• _DATA FOR PROCESSING_
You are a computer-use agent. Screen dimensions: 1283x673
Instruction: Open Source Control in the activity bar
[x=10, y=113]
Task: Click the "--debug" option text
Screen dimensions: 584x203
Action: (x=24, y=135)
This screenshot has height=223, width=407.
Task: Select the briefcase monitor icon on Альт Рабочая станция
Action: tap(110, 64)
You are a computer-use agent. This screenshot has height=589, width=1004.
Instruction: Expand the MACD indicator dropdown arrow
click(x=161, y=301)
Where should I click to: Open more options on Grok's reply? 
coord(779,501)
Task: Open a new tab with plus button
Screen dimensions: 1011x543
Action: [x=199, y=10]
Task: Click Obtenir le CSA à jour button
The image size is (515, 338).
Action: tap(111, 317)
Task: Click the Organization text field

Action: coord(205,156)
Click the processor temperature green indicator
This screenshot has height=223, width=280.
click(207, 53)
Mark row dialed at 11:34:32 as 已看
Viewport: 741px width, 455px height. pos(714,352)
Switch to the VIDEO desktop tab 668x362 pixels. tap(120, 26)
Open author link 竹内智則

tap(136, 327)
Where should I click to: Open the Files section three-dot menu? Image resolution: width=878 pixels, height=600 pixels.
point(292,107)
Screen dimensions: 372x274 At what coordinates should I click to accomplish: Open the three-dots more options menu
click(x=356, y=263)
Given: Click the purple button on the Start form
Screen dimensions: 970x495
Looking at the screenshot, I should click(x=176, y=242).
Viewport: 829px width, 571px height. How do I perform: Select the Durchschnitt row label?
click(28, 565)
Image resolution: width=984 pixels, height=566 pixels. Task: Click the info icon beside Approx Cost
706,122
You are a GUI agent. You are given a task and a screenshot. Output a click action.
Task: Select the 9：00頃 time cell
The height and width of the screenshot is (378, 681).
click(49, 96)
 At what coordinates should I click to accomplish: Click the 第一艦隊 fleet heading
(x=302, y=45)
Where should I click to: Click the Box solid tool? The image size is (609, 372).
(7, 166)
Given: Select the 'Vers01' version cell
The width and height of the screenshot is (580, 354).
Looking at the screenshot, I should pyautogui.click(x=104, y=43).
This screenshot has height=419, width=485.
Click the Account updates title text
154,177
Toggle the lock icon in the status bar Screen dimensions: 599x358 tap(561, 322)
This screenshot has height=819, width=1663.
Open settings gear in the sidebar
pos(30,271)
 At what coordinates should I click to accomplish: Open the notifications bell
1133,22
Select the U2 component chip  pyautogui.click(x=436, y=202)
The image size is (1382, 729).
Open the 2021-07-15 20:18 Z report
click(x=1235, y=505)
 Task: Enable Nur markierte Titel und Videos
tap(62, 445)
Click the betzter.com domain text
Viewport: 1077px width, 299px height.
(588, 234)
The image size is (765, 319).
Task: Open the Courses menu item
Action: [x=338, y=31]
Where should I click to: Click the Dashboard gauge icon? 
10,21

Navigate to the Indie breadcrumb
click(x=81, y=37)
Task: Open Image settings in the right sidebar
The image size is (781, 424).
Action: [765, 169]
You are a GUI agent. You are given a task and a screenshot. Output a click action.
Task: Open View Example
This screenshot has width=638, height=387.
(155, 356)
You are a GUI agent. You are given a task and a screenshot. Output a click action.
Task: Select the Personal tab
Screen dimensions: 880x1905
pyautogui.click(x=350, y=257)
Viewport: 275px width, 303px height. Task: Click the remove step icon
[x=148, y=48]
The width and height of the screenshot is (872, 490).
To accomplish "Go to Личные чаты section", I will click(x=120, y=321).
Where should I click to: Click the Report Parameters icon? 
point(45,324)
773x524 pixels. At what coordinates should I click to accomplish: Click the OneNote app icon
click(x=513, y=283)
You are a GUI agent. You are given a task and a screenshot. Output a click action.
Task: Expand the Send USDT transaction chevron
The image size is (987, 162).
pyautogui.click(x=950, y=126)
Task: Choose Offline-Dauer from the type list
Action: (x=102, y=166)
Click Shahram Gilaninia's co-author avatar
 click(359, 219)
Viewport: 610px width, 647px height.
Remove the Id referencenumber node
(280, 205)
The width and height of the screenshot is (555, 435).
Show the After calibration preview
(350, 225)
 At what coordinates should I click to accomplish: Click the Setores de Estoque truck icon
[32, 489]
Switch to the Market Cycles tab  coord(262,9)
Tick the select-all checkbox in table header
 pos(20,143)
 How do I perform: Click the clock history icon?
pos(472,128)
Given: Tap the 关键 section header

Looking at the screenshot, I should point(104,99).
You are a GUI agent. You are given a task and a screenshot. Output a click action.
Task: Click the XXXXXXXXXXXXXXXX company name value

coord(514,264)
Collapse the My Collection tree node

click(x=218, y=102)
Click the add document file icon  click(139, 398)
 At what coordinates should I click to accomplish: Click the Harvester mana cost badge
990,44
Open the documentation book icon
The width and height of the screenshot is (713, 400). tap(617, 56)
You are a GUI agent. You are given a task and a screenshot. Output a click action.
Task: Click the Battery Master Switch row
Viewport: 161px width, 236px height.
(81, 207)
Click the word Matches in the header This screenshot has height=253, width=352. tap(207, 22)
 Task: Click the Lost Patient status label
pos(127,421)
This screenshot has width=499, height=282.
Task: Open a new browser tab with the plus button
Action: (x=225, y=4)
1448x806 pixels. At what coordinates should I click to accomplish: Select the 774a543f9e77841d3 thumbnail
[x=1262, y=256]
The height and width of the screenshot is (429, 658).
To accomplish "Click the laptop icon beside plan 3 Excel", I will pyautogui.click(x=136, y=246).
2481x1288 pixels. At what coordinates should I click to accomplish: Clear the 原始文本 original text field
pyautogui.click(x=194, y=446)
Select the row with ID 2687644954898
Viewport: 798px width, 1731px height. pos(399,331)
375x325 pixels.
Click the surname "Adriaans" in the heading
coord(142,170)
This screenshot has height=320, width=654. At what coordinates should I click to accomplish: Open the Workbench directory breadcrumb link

• _WHAT THE TASK ASKS_
Which lines of the entries above contain the string "computer"? Copy each one.

• _YOUR SOLUTION_
You are a computer-use agent. Screen dimensions: 1283x673
You are a computer-use agent. This screenshot has height=589, width=1004.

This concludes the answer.